We conclude that the trial court did not err in granting the injunction restricting Himax from transferring the liquor license. Accordingly, the district court judgment is affirmed.
Gerald W. VandeWalle
Ralph J. Erickstad, C.J.
H.F. Gierke III
Herbert L. Meschke
Beryl J. Levine
1. During oral argument counsel for appellants stated that he was representing only Blackmun, Caldis, and Himax. Unless the context requires otherwise, these parties will be collectively referred to as appellants.
2. The action was initially commenced by First Federal Savings and Loan Association of Grand Forks and Minot, which later merged with Midwest Federal Savings Bank. The loans have been taken over by Federal Savings and Loan Insurance Corporation.
3. Grand Forks City Code § 22-0214 provides:
"Transfer of License Prohibited
Notwithstanding the provisions of § 22-0237, no license for the sale of alcoholic beverages shall be transferred either as to licensee or as to premises without first making application to and receiving the approval of the city council. A transfer of license, as to licensee, shall require the payment, to the City of Grand Forks, of a transfer fee in the amount of three times the annual license fee for such license and, in addition, transferee shall pay the annual fee as established by Section 22-0205.
In the event a transfer is made in consequence of a conveyance contingent upon satisfaction of periodic payments by the purchaser, no transfer fee shall be required for any transfer back to the prior licenseholder resulting from any default of the purchaser upon the contract calling for periodic payments."
4. Grand Forks City Code § 22-0201 provides in part:
"For the purpose of this ordinance:
(11) 'General Liquor and Beer License' shall mean a license that permits the sale of all alcoholic beverages on an 'on-sale' and 'off-sale' basis; provided, however, the holders of 'general liquor and beer licenses' must provide both 'on-sale' and 'offsale' services.
(12) 'Hotel-Motel License' shall mean a special license that permits the sale of all alcoholic beverages on an 'on-sale' and 'off-sale' basis.
(16) 'General Beer License' shall mean a license that permits the sale of beer on an 'on-sale' and 'offsale' basis." (Emphasis added.)
5. Grand Forks City Code § 22-0211 limits, on the basis of population of the City, the number of licenses to be issued.

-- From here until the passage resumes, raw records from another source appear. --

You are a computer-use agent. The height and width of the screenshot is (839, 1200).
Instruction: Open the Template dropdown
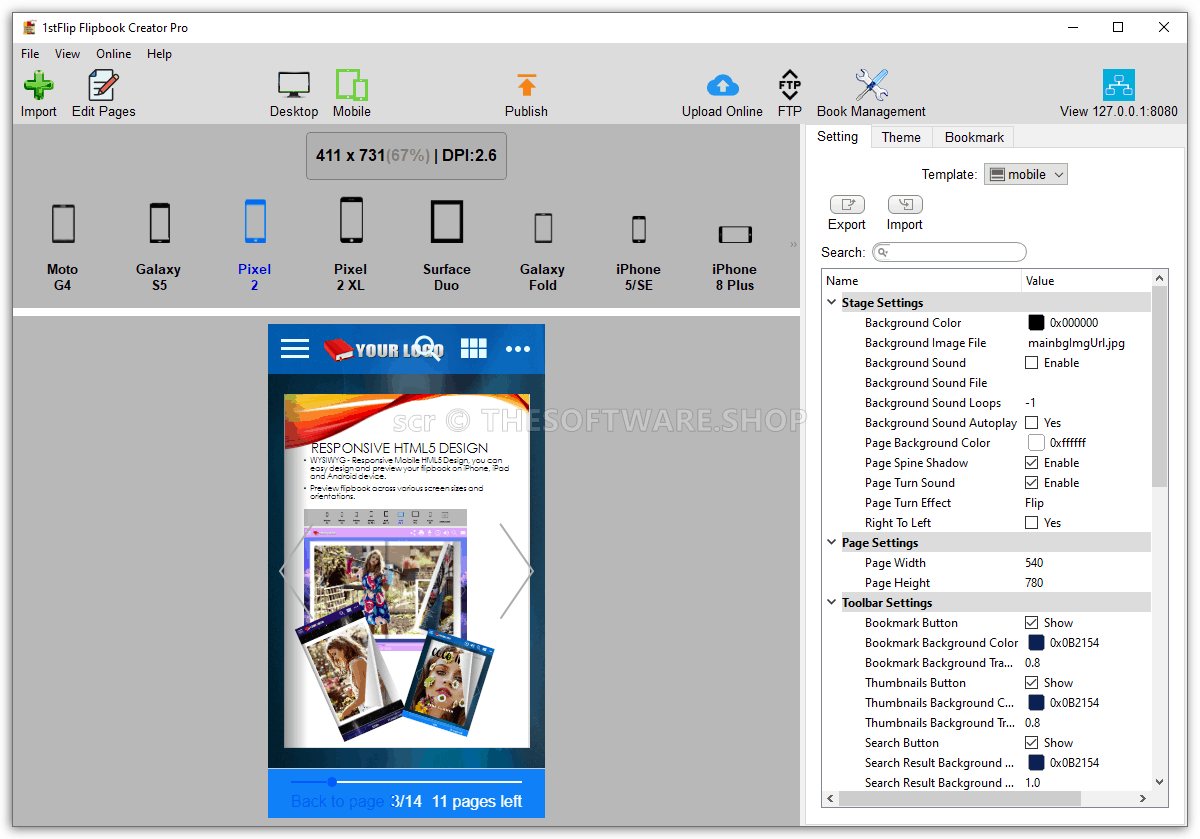1026,174
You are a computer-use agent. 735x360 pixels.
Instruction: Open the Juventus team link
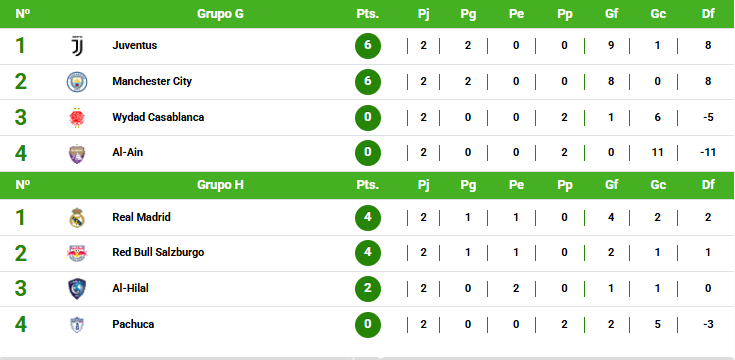coord(135,45)
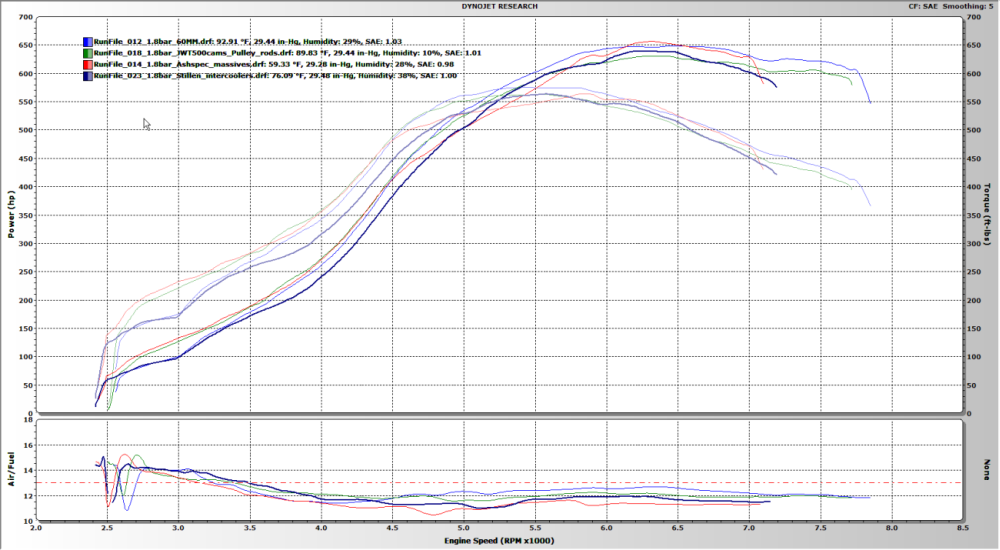Click the None label beside lower graph
The height and width of the screenshot is (550, 1000).
pyautogui.click(x=987, y=469)
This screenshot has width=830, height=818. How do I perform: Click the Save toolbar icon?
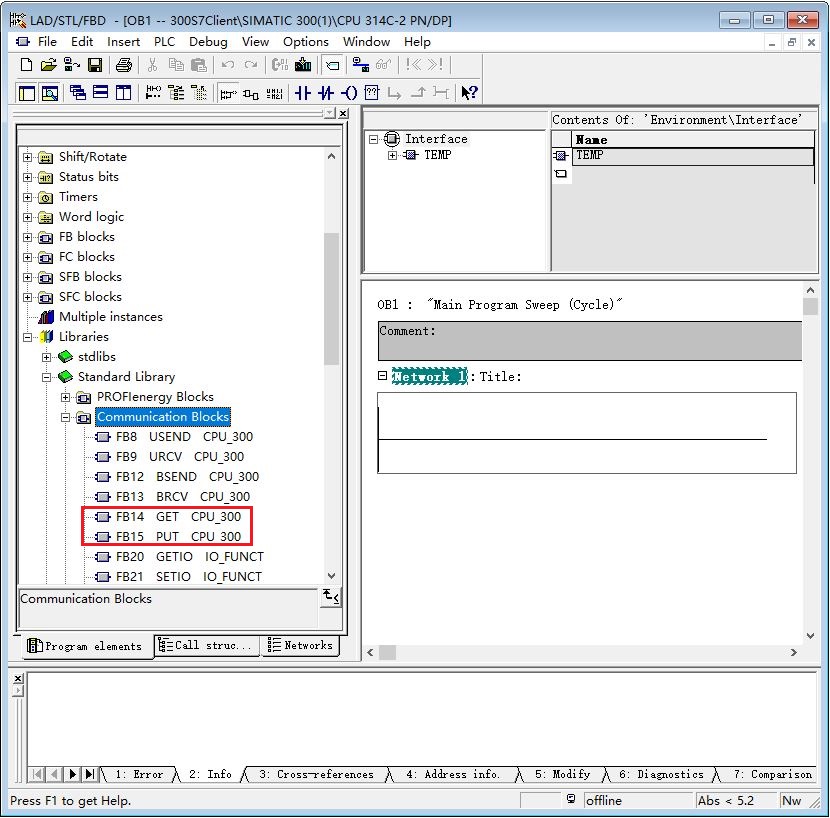(x=94, y=65)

6. Presumably because of their position that a liquor license is a privilege or a permit and not a property right which can be mortgaged or assigned, the appellants have not argued that the agreement was a transaction intended to create a security interest (Section 41-09-02 (1) (a), N.D.C.C.), in a general intangible (Section 41-09-06, N.D.C.C.), which should have been perfected in order to prevail against someone who gave value without knowledge of the security interest and before it was perfected (Section 41-09-22(1)(d), N.D.C.C.). We therefore express no opinion on that issue here. We note, however, that a liquor license has been characterized as a general intangible, under the Uniform Commercial Code, and that other jurisdictions have described a liquor license as an intangible without referring to the Uniform Commercial Code. See Tomb v. LaValle, 298 Pa.Super. 75, 444 A.2d 666 (1982), and cases cited therein.